Blog by Sumana Harihareswara, Changeset founder

13 Aug 2018, 12:38 p.m.

Foreign Key

Hi, reader. I wrote this in 2018 and it's now more than five years old. So it may be very out of date; the world, and I, have changed a lot since I wrote it! I'm keeping this up for historical archive purposes, but the me of today may 100% disagree with what I said then. I rarely edit posts after publishing them, but if I do, I usually leave a note in italics to mark the edit and the reason. If this post is particularly offensive or breaches someone's privacy, please contact me.

I was born and raised in the US. I speak English natively and fluently, with a US accent.

A few times, in face-to-face, oral conversation, US-born colleagues or strangers have said something that reveals they assume I am an immigrant. I always found this bewildering; can't they hear my accent? In one case, last year, someone (a white person with a US accent) heard me say I was American, and replied "But your accent" -- the first time I'd ever experienced someone just making up a perceived Indian accent in my speech.

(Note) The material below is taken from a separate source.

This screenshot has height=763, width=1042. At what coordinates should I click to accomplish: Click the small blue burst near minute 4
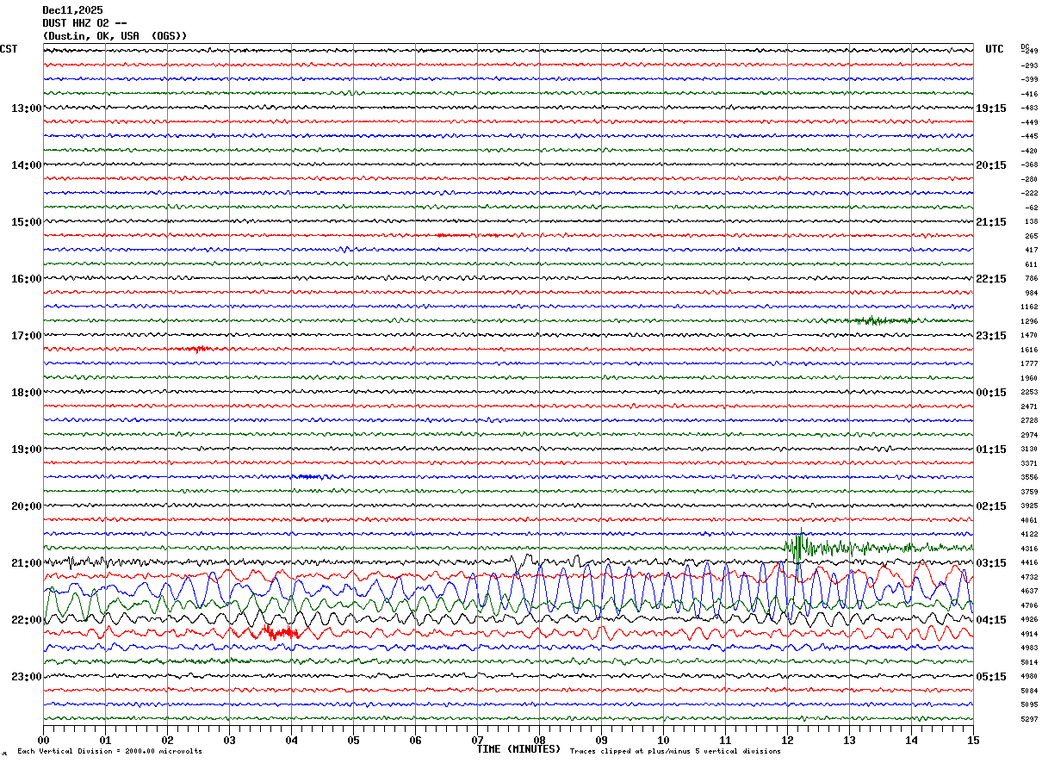point(307,476)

Turns out this happens frequently. Linguists in the US published research about it as early as 1992, and replicated findings, including in the piece "Code Switch" mentions. (Thanks to The League of Nerds for the bibliography that led me to the research papers NPR was citing.) From Okim Kang & Donald Rubin's "Reverse Linguistic Stereotyping: Measuring the Effect of Listener Expectations on Speech Evaluation":

In [reverse linguistic stereotyping], the speaker's language pattern is not the trigger to stereotyping processes but rather their object. In RLS, attributions of a speaker's group membership cue distorted perceptions of that speaker's language style or proficiency. Thus, Rubin and colleagues (see review in Rubin, 2002) have repeatedly documented that when listeners mistakenly believe they are listening to a nonnative speaker of English (NNS), they report hearing highly accented speech, and their listening comprehension significantly declines.

Well, at least now I know. Probably a ton of people have made this assumption over the years and I just never knew. And it'll probably keep happening; it's not like I'm going to start waving my long-form birth certificate around at the beginning of every meeting, party, and presentation. Bleh. Yet another thing.